__Given instruction 1__
Reproduce word for word the part of the activation function text from "Ans. Here are" up to and including "it computationally efficient.".
__Given instruction 2__
In the activation function text, what output range does the hyperbolic tangent (tanh) function produce?
__Given instruction 3__
Resume the activation function text from where it stops.

__Text segment__
--- Start ---

# Activation Function

Q1. What is an activation function in the context of artificial neural networks?

Ans. An activation function in the context of artificial neural networks is a crucial component of a perceptron within a neural network. It determines the output of the perceptron(artificial neuron) based on its input. It is used to dsetermine the output of neuron based on input.

The primary purpose of an activation function is to introduce non-linearity into the model, allowing neural networks to learn complex patterns and make them capable of approximating any continuous function, a property known as universal approximation.


Q2. What are some common types of activation functions used in neural networks?

Ans. Here are some common Types of Activation Functions:
- **Sigmoid**: The sigmoid function produces an output in the range (0, 1). It was commonly used in the past for binary classification problems.
- **Hyperbolic Tangent (tanh)**: The tanh function produces an output in the range (-1, 1). It is similar to the sigmoid but centered at zero, making it zero-centered and better for training.
- **Rectified Linear Unit (ReLU)**: ReLU is the most widely used activation function. It returns zero if the input is less than zero and the input itself if it's positive, making it computationally efficient.
- **Leaky ReLU**: Leaky ReLU is a modification of ReLU where it allows a small gradient when the input is less than zero, preventing the "dying ReLU" problem.
- **Parametric ReLU (PReLU)**: Similar to Leaky ReLU, but with a learnable parameter for controlling the slope of the negative side.
- **Exponential Linear Unit (ELU)**: ELU is a variant of ReLU that has a non-zero gradient for negative inputs. It helps mitigate some of the issues with ReLU.
- **Scaled Exponential Linear Unit (SELU)**: SELU is a self-normalizing activation function, designed to maintain a fixed mean and variance throughout the network.

--- End ---

__Supplied data__
--- Start ---

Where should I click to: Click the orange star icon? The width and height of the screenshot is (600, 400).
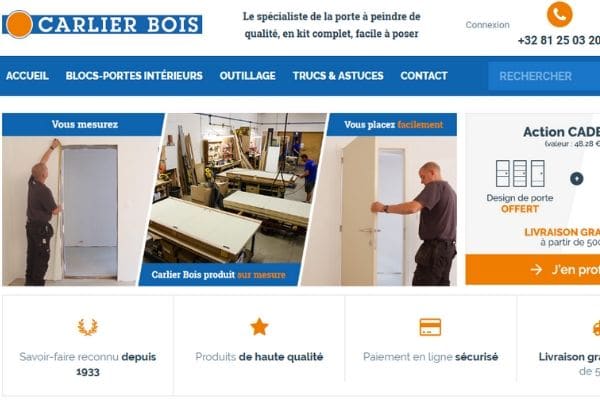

--- End ---

__Expected answer 1__
Ans. Here are some common Types of Activation Functions:
- **Sigmoid**: The sigmoid function produces an output in the range (0, 1). It was commonly used in the past for binary classification problems.
- **Hyperbolic Tangent (tanh)**: The tanh function produces an output in the range (-1, 1). It is similar to the sigmoid but centered at zero, making it zero-centered and better for training.
- **Rectified Linear Unit (ReLU)**: ReLU is the most widely used activation function. It returns zero if the input is less than zero and the input itself if it's positive, making it computationally efficient.

__Expected answer 2__
The tanh function produces an output in the range (-1, 1).

__Expected answer 3__
Q3. How do activation functions affect the training process and performance of a neural network?

Ans. Activation functions have a significant impact on the training process and performance of a neural network:

1. **Non-linearity and Model Capacity**: Activation functions introduce non-linearity into the neural network. This non-linearity is crucial for the network's ability to learn and represent complex, non-linear relationships in data.

2. **Gradient Flow and Vanishing/Exploding Gradients**: During the training process, gradients are used to update the network's weights through backpropagation. The shape of the activation function affects how gradients flow backward through the network.
  

3. **Avoiding Dead Neurons**: Dead neurons are neurons that never activate (produce an output of zero) for any input during training. This can occur when using ReLU and all inputs to a neuron are negative. Activation functions like Leaky ReLU or Parametric ReLU can prevent this issue by allowing a small gradient for negative inputs, ensuring that neurons continue to learn.

4. **Convergence Speed**: The choice of activation function can affect how quickly a neural network converges during training. Functions with gentle slopes near the origin, like sigmoid and tanh, may lead to slower convergence due to small gradients. In contrast, ReLU and its variants often lead to faster convergence because they provide stronger gradients for positive inputs.

5. **Efficiency and Computational Resources**: The computational efficiency of activation functions is an essential consideration, especially when training large neural networks.


Q4. How does the sigmoid activation function work? What are its advantages and disadvantages?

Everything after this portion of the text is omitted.